◆ Work to do:
a) According to the essay on Jefferson and Pope Francis, where did Jefferson import most of his books from?
b) Pick up the essay on Jefferson and Pope Francis after its last sentence and continue writing it.

◆ Source text:
Let’s get even more overtly political. When Jefferson lived, science was respected and multiculturalism was not seen – even by those politicians who protected the rich – as the polar opposite of that other litmus-test religion: American exceptionalism. Jefferson considered young America “the world’s best hope,” but he also imported the majority of his books from abroad. To respect those who aren’t exactly “like us,” to promote a sense of human community, is another of Francis’ Jeffersonian qualities. Yet before proceeding any further, we must underscore that Jefferson opposed religious hierarchy and identified most strongly with the liberal message of the Unitarians. More to the point, he decried those he called “pseudo-followers” of Jesus, rejecting all “vulgar ignorance of things impossible, of superstitions, fanaticisms, & fabrications.”

What Jefferson loved about Jesus is what Francis is channeling these days: “precepts of the purest morality, & benevolence, sanctioned by a life of humility, innocence, and simplicity of manners, neglect of riches, absence of worldly ambition & honors, with an eloquence and persuasiveness which have not been surpassed.” Our Jefferson certainly didn’t hold back. Just like the shockingly (so far) open-minded statements from the lips of the pope.

“Christianity is primarily a religion of invitation, and not simply an invitation to adhere to certain beliefs,” reminds Father Jim Martin of America magazine, in reflecting on his periodical’s exclusive interview with Francis. Embracing historical progress, Pope Francis says: “Let us think of when slavery was accepted or the death penalty was allowed without any problem. So we grow in the understanding of the truth.” Francis wants to find a way forward. “In pastoral ministry, we must accompany people and we must heal their wounds.” Jefferson – while ignominiously far from progressive on slavery – applied a compatible vocabulary whenever he addressed the “moral sympathies” as an instrument of policy in a democratic republic. In the age of sensibility, the soul found its fulfillment in commitment to a moral cause outside the self. By the way, in making it a priority to “heal wounds” and lift spirits at once, isn’t the pope talking about Obamacare? Try reading the parable of the Good Samaritan, in Luke 10.

“I am not one of those who fears the people,” said Jefferson when he was approximately the age as the current pope. “They and not the rich are our dependence for continued freedom.” Francis’ pastoral papacy promises a similar spirit of reform based on an identification with ordinary people, along with the man’s refreshingly authentic humility. Refusing to live in the more lavish papal apartment, Francis chose a simpler abode: “I cannot live without people,” he said.

[Entries for locating text and elements]
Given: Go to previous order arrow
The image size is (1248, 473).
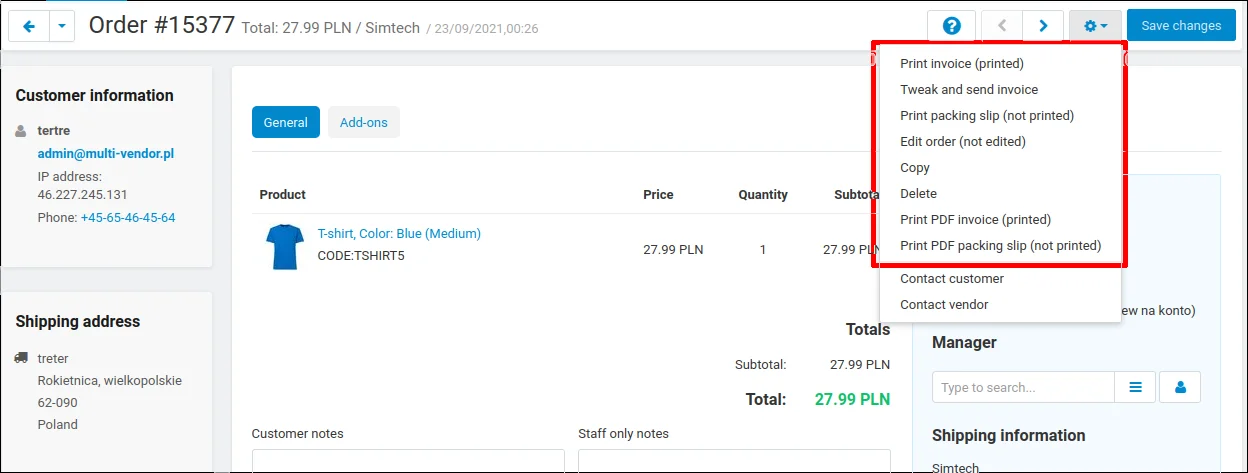Looking at the screenshot, I should pyautogui.click(x=1003, y=26).
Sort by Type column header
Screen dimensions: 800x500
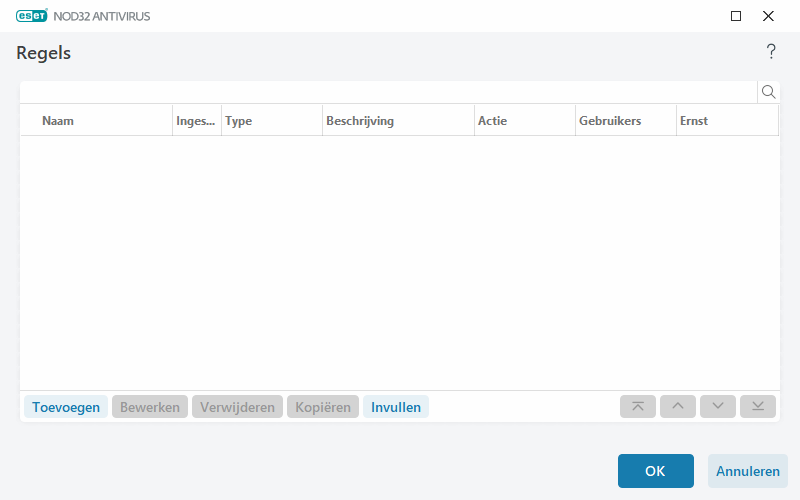239,121
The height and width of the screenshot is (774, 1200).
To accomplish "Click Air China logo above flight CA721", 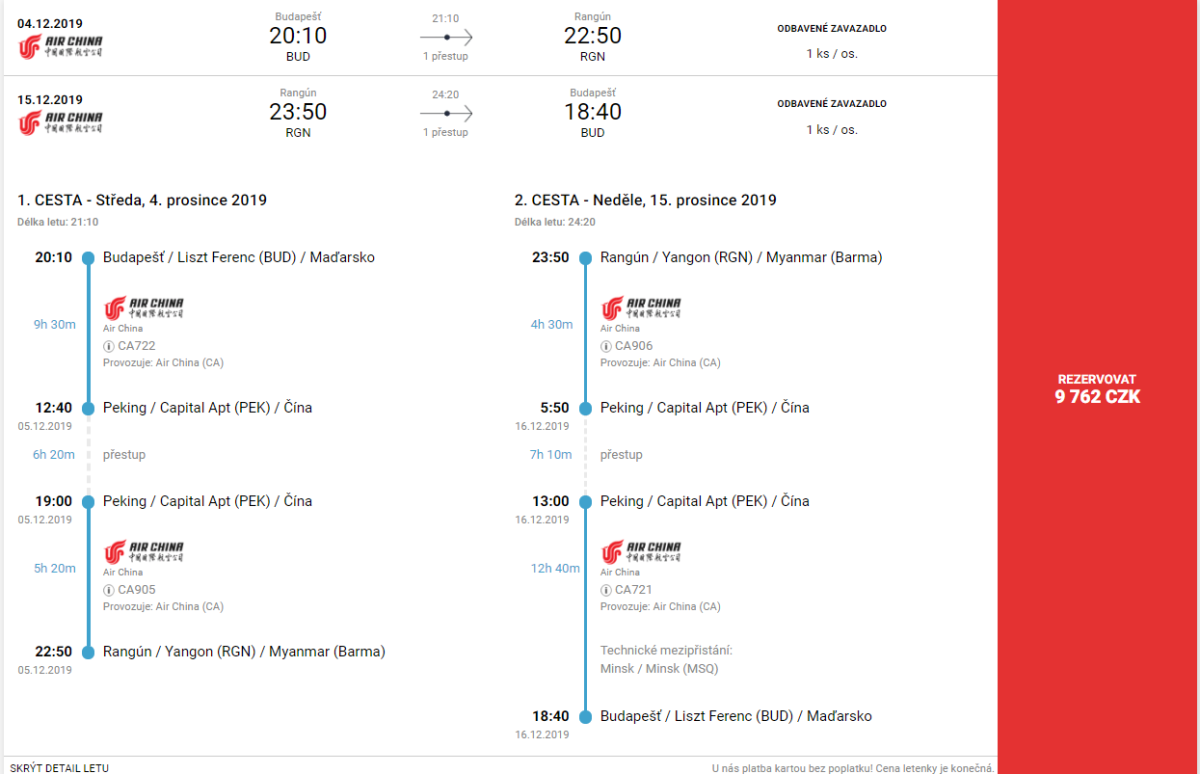I will pos(640,551).
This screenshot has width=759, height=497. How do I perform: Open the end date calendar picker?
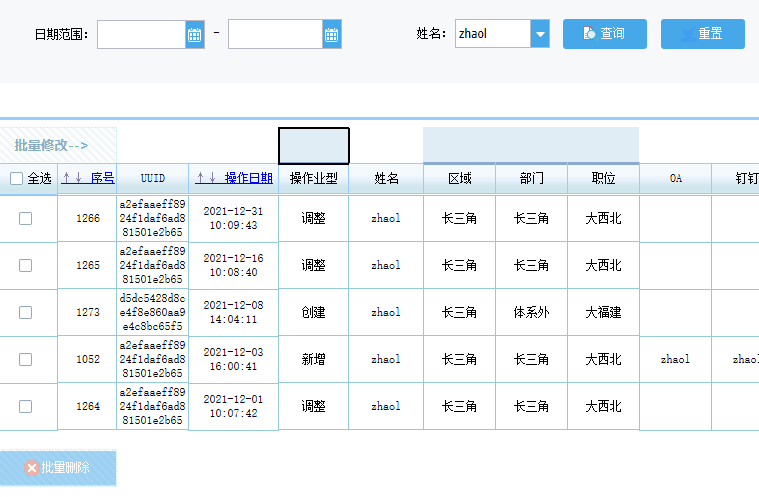point(332,34)
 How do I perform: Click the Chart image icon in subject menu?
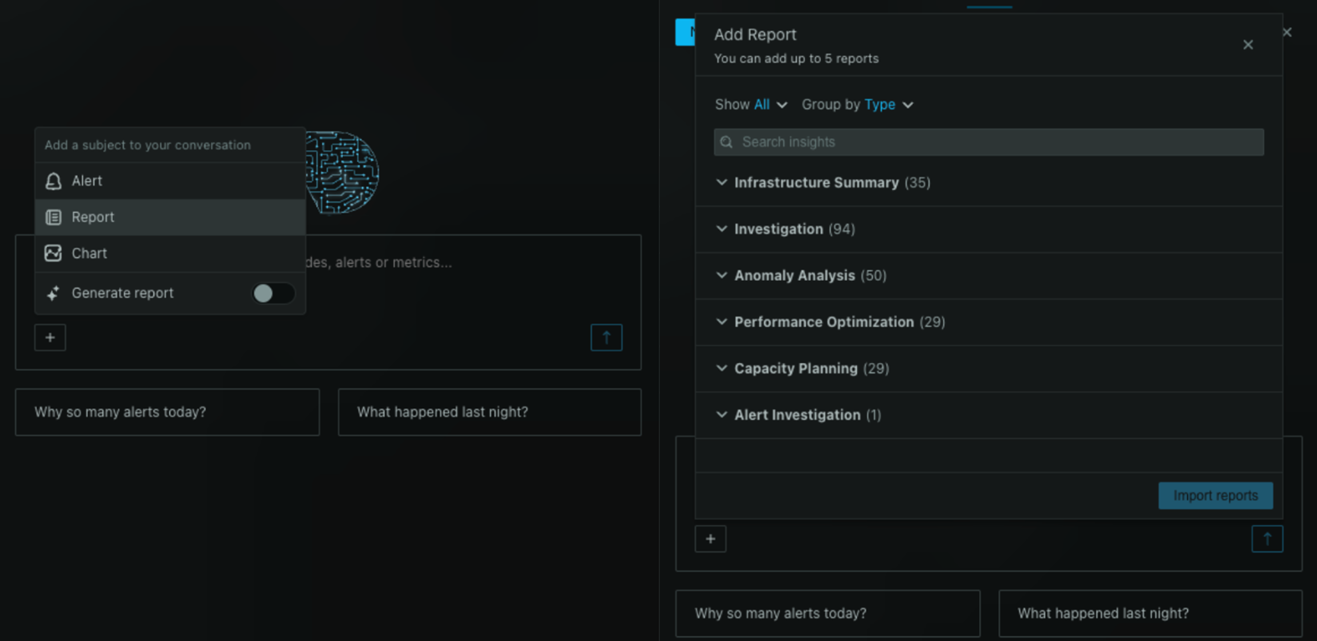(53, 253)
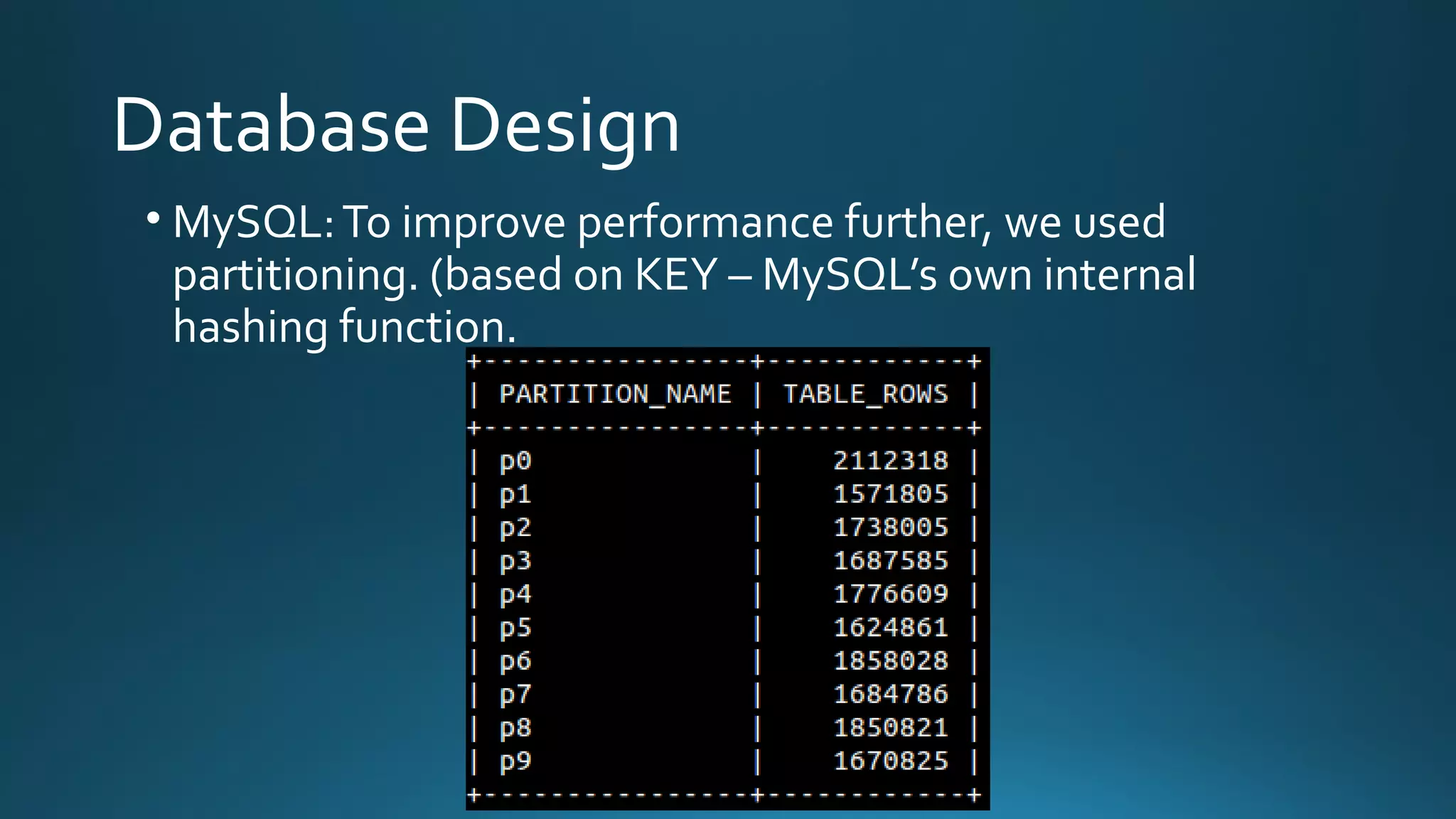Image resolution: width=1456 pixels, height=819 pixels.
Task: Click row count 1670825
Action: pyautogui.click(x=890, y=761)
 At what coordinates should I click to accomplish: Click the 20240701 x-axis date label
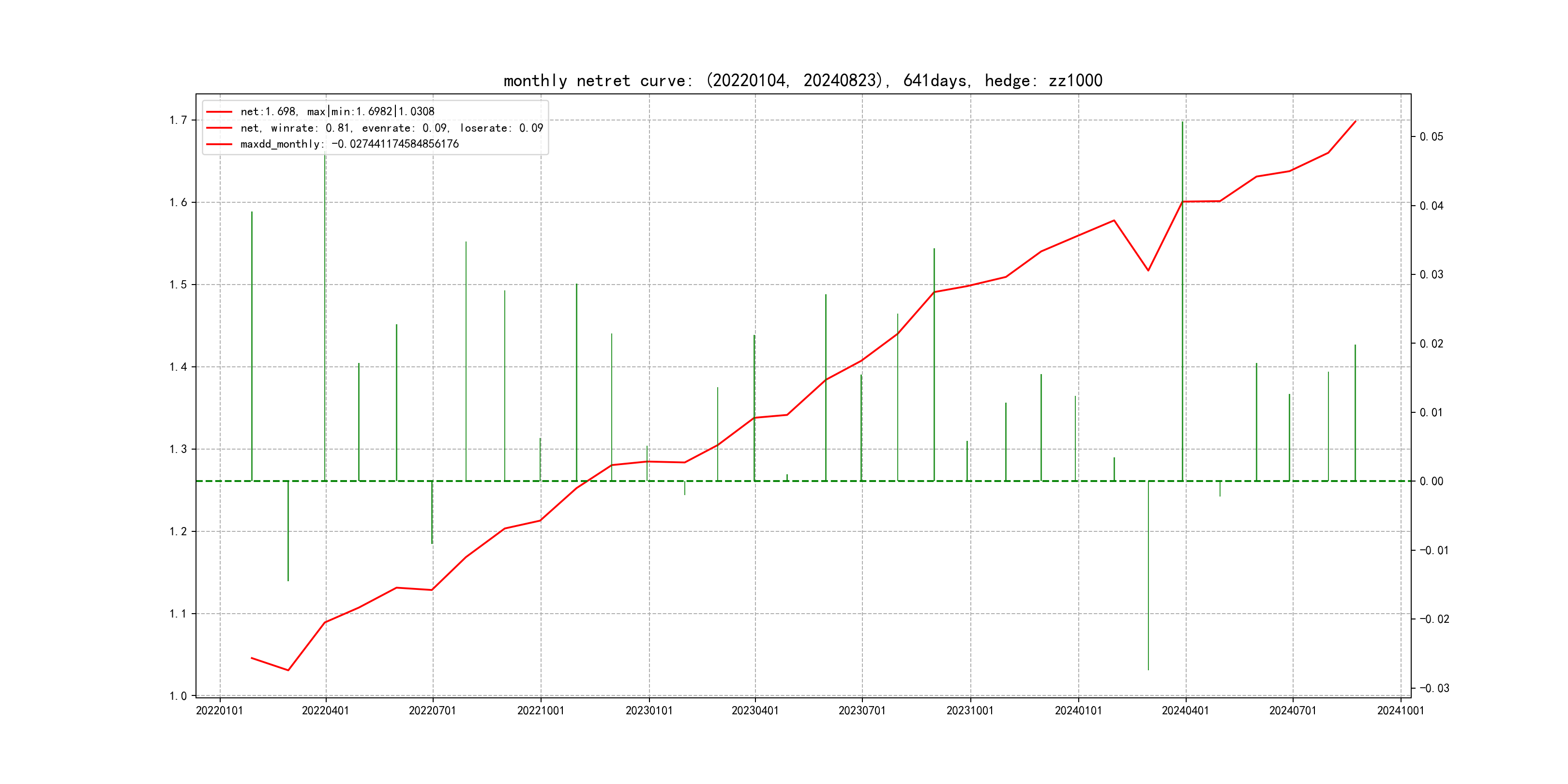(x=1292, y=711)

◆ The results:
a) He imported most of his books from abroad.

b)
“Woe unto you that are rich!” reads Luke 6:25, after proclaiming that the poor are blessed. “Ye cannot serve God and mammon”; and, we might add, ye cannot serve both God and the Koch brothers – the fattest of fat cats, who speak for today’s robber barons. Luke constantly attacks the greedy and self-indulgent, while Fox News is hard-pressed not to interpret Jesus’ message as class warfare. Francis chides “the cult of money,” as he calls it, and those who see economics in abstract terms, banishing the nameless, faceless poor from their thoughts. He’s talking to you, putative Catholic Paul Ryan, adorer of the atheist Ayn Rand. In the last publicly directed letter of his life, Jefferson wrote: “The mass of mankind has not been born with saddles on their backs, nor a favored few booted and spurred, ready to ride them legitimately, by the grace of God.” And all the while, our money says: In God We Trust.

As House Republicans, with callous indifference, cut food stamp benefits and conspire to defund Obamacare to deny the sick, are they doing God’s work? “We have failed to introduce the blessing of work to able-bodied people,” pronounces Florida congressman Steve Southerland, a mortician by profession. “Work works” is his childishly simple motto, and he believes he is doing the right thing by going after food stamp recipients. “God created Adam, and placed him in the garden to work it,” he said recently. Democratic leader Nancy Pelosi responded: “You can’t just come to church and pray on Sunday, and go out and prey on people the rest of the week.”

Then there is the narcissistic Ted Cruz, the scene-stealing Texas senator who graces his Capitol Hill office with a painting of his saintly performance before the Supreme Court. He’s the spitting image of Thomas Jefferson presenting the Declaration of Independence to the Continental Congress, as painted on a massive canvas by John Trumbull.

Cruz would be well-served to examine Madison’s warning against demagoguery in “Vices of the Political System of the United States.” Writes Madison: “How frequently will the honest but unenlightened representative be the dupe of a favorite leader, veiling his selfish views under the professions of public good, and varnishing his sophistical arguments with glowing colors of popular eloquence?” Touché. The oily arrogance of Cruz is yet another reason why the very appearance of Pope Francis embarrasses today’s Republicans and rips apart all they stand for. He dismisses vanity, without which Ted Cruz would be one of what the nation’s representatives were long ago called: public servants.

The pope drives around in his 1984 Renault, and demonstrates an unbanishable commitment to the poor. For his part, rather than sit in a lordly way in a chauffeured carriage, Jefferson rode to the Capitol astride his horse, unaccompanied, tying his steed to a post. As president, he famously dressed down, wearing old clothes while entertaining distinguished visitors at the president’s house in his bedroom slippers. We’re waiting for Pope Francis to deliver mass in jeans.

By Andrew Burstein

Andrew Burstein and Nancy Isenberg are historians at Louisiana State University and co-authors of the forthcoming book "The Problem of Democracy: The Presidents Adams Confront the Cult of Personality." Follow them on Twitter @andyandnancy.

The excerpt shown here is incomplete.